**Questions on the material**
**A.** According to the passage on drug-related nitric oxide loss, approximately what pH is required for nitrite to become NO?
**B.** Revise the passage on drug-related nitric oxide loss starting at "The study also" and ending at "attack and stroke.", changing "adults" to "participants".

**Given passage**
-------------------------

These popular prescription and over the counter medications may contribute to the loss of nitric oxide (NO) production and availability and increase adverse cardiovascular events such as heart attacks and strokes.
Over a decade ago, a number of clinical trials showed that NSAIDs that block COX-2 increased adverse cardiovascular events. This led to a recall of drugs like Vioxx by the FDA. The side effects were linked to decreased expression of endothelial NO synthase (eNOS) activity, which inhibited the release and function of NO.
The utility of other non-specific NSAIDs such as aspirin, naproxen, diclofenac and others is also limited due to their GI side effects (i.e. peptic ulcer / GI bleeding). Although the association of these drugs with NO loss is less clear, it’s been demonstrated that providing NO via dietary nitrate and nitrite ameliorates the damage caused by these NSAIDs by protecting the integrity of the mucosal barrier
Recently, the third-highest selling class of drugs, the Proton Pump Inhibitors (PPIs), is again under scrutiny for cardiovascular related side effects. One in every 14 Americans uses a PPI. They are the most common type of heartburn (acid-reflux, GERD) drugs and include, Nexium, Prevacid, Prilosec, Protonix and Aciphex.
A newly released study by Stanford University researchers, published in the journal PLoS ONE (June 2015), links PPI use to about a 20% increased risk of heart attack in PPI users. According to one author, Dr. Nick Leeper, “The AHA (American Heart Association) estimates a heart attack happens every 34 seconds in America. If we’re estimating this risk is increasing by 20% [with PPI use], the public health impact is substantial”.
The study also implied that anyone on PPIs may be at an increased risk for heart attack, not just those patients on clopidogrel (Plavix) blood thinners, other medications, or with a predisposing cardiovascular risk.
The findings of this new research, which involved nearly 3 million adults, supports previous researchpublished in 2013 in the journal Circulation by the current study co-authors John Cooke and Yohannes Ghebremariam. That study found PPIs result in decreased NO production, thereby elevating the risk of adverse cardiovascular events such as heart attack and stroke.
PPI -Mechanism of Action
PPIs elevate plasma asymmetric dimethylarginine (ADMA). ADMA is an endogenous inhibitor of the nitric oxide synthase (NOS) family of enzymes, which convert L-arginine to NO predominantly in the cardiovascular, immune, and nervous systems.
Additionally, as far back as 1994, it was reported that NO was formed from nitrite (protonation) in the acidic stomach and that this reaction was abolished by proton pump inhibitors. The pH at which nitrite becomes NO (pKa) is approximately 3.3, hence the stomach must be acidic in order to effectively generate gastric NO, which confers a broad range of function but in particular, it increases stomach mucosal blood flow and protective mucus production.

-------------------------

**Information provided**
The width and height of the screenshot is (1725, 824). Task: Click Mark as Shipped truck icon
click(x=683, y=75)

-------------------------

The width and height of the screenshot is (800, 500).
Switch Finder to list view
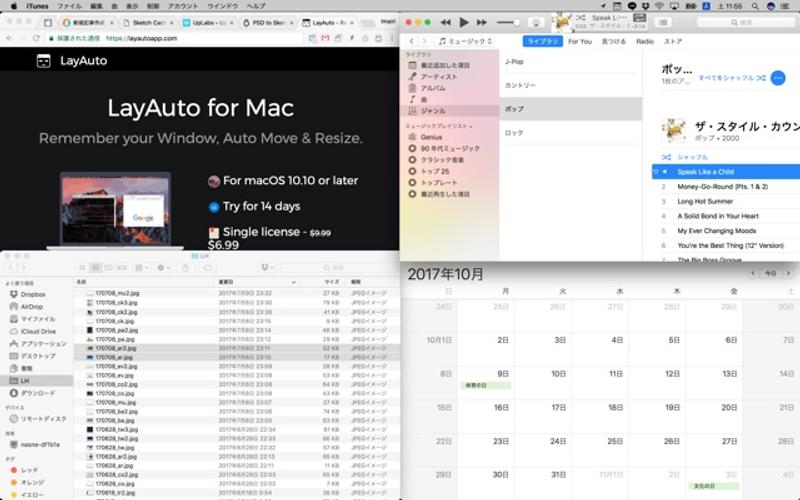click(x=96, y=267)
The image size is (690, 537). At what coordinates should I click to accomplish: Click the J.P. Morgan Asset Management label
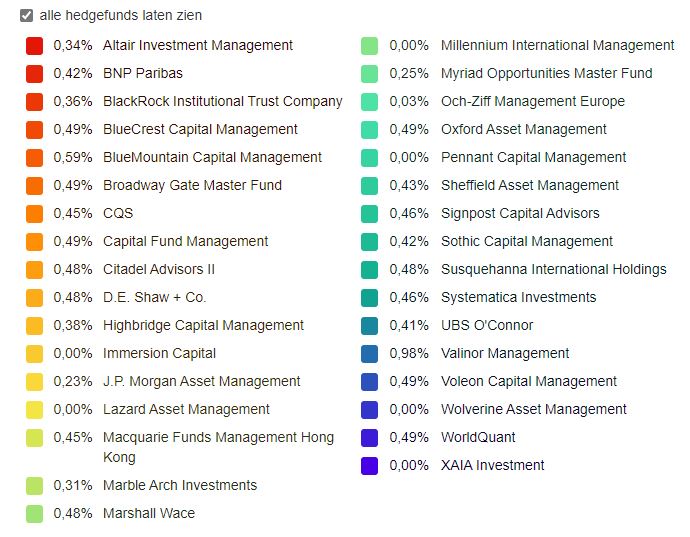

-------------------------

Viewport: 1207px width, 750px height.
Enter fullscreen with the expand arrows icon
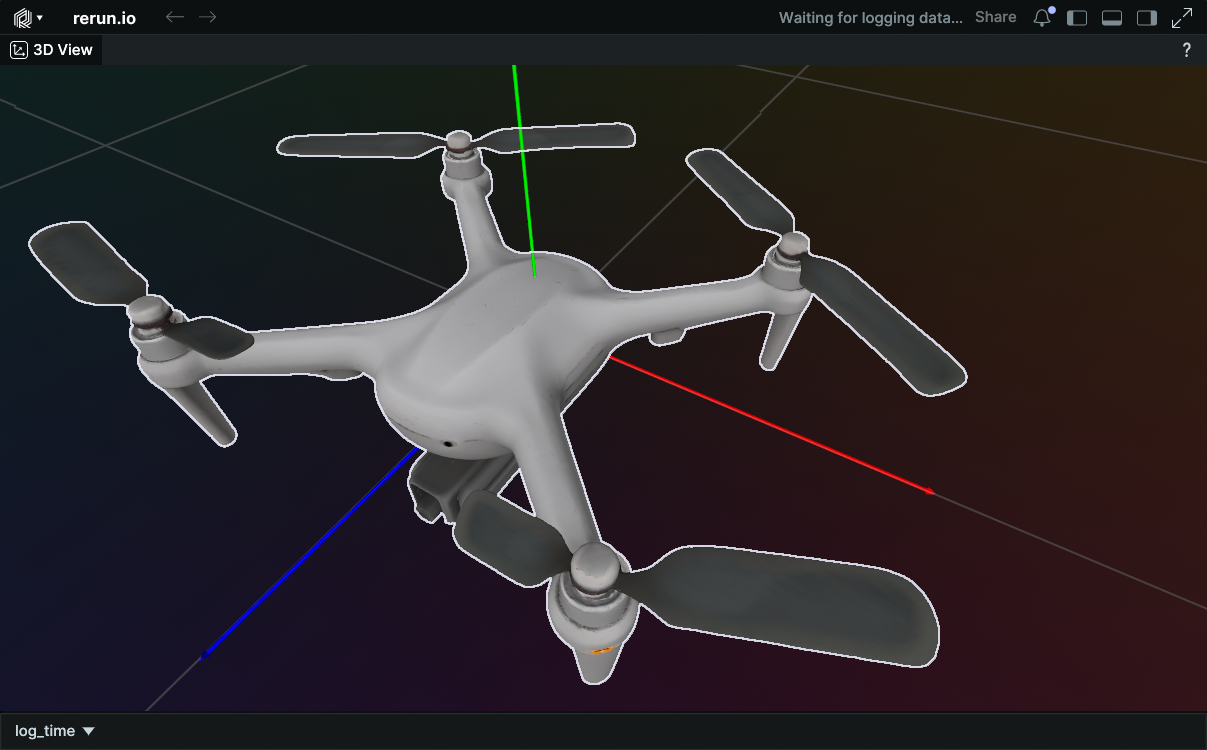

-------------------------

**Solutions to each task**
**A.** Approximately 3.3.

**B.**
The study also implied that anyone on PPIs may be at an increased risk for heart attack, not just those patients on clopidogrel (Plavix) blood thinners, other medications, or with a predisposing cardiovascular risk.
The findings of this new research, which involved nearly 3 million participants, supports previous researchpublished in 2013 in the journal Circulation by the current study co-authors John Cooke and Yohannes Ghebremariam. That study found PPIs result in decreased NO production, thereby elevating the risk of adverse cardiovascular events such as heart attack and stroke.